“La pelota no se mancha” dijo Maradona cuando quiso justificar su debilidad por las drogas. El argentino no sólo era genial con los pies, sino también con la palabra. De eso quisiera hablar, de la pelota inmaculada. No de la que vende Adidas a 140 euros y que está rodando en los campos franceses, donde se celebra la Eurocopa ni de la otra, que Nike elaboró –con la ayuda de niños asiáticos– para la Copa América de similar precio, sino de la que hacen los pobladores de Chichihualco, en el estado de Guerrero; territorio de México marcado por la violencia y la miseria.
Chichihualco es un pueblito enclavado en las montañas que, desde hace más de cincuenta años sobrevive manufacturando balones. Si no es por la nota de La tribuna de Ginebra (la ciudad suiza, no la bebida, que la obtiene de AFP) ni siquiera me hubiera enterado de su existencia.
Todo comienza con un tal Eulalio Alarcón, que había ido a la capital para abastecerse de cuero, hilos y agujas, presentía que en Chichihualco se podrían fabricar pelotas, así que repartió los insumos a los curiosos que lo miraban expectantes y entre todos, se pusieron a chambear…Eran los años sesenta.

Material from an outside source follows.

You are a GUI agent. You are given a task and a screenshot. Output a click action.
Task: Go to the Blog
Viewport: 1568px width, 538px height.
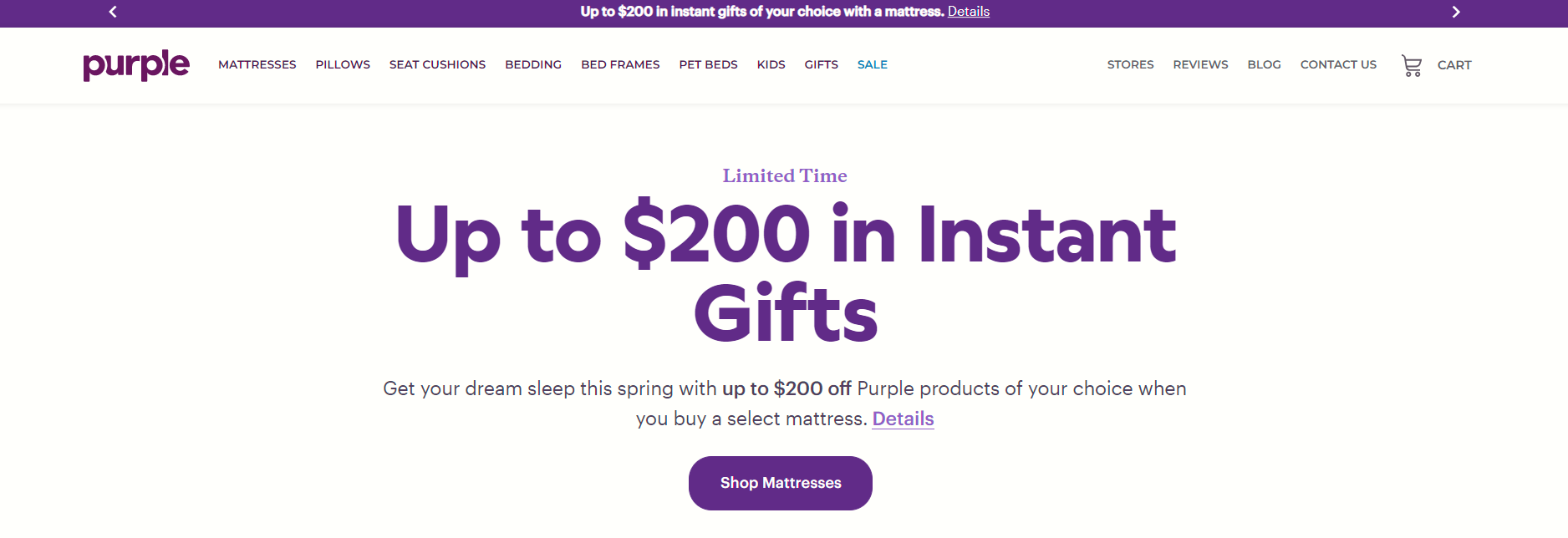click(x=1264, y=64)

Por aquellos días, lejanos y gloriosos, las marcas nacionales allí conseguían la “de gajos”; incluso llegó a exportarse, menciona Alberto Morales, fundador de uno de los setenta talleres que había antes en el pueblo y que producían setenta mil “esféricos” al mes.
En aquella época, inclusive la selección mexicana jugaba con los balones de Chichihualco. Hoy todo ha cambiado, pues sólo el futbol amateur se abastece de ellos y el equipo tricolor, se viste y se desviste por obra y gracia de Adidas (y de televisa).
En estos últimos tiempos, han llegado desde China y Paquistán pelotas malas y baratas, por lo que la producción local se ha estancado. En el taller de Alberto Morales se elaboran unos mil balones a la semana; no pueden hacer más por falta de dinero para invertir, se lamenta. Eso sí, los suyos que además tienen marca propia: “Don Beto”, son mejores que los chinos: “Cuando pateas uno de esos, nunca se sabe para donde va a correr la bola”.
Pese a todo, la mayoría de los pobladores participan de este trabajo artesanal. Como Virginia que si algo ha hecho durante su vida es coser balones. Empezó en la adolescencia y ahora tiene 72 años. Puede armar cinco pelotas al día, pero es tan poco lo que saca (50 centavos de euro por unidad) que ni siquiera le alcanza para comprar frijol, suspira. Me parece un personaje Rulfiano, con esos dedos duros, que no necesitan del dedal para protegerse de la aguja.
Aunado a la competencia asiática, muchos de los lugareños emigran a los Estados Unidos, mientras que otros, son obligados por los narcotraficantes a sembrar amapola, pues la sierra guerrerense es ideal para su cultivo. Por eso la violencia ha desdibujado el ambiente: no lejos de allí se encuentra la Escuela Rural de Ayotzinapa, de triste recuerdo, donde estudiaban los 43.
Ante tan desolador panorama, ya nada más quedan unos quince talleres en pie. Si uno camina por el pueblo no tendrá problemas en ubicarlos, pues sus muros están cubiertos de pelotas multicolores. A trompicones pero la tradición continúa y se ha trasladado a los reos del penal de Chilpancingo, que han aprendido a cortar cuero sintético y a coserlo.
Decía Eduardo Galeano que la pelota es orgullosa, que exige que la traten bien y no a patadones. Esto lo saben de sobra las cuarenta familias que siguen “cosiendo y acariciando” los balones que ruedan en las canchas olvidadas de México.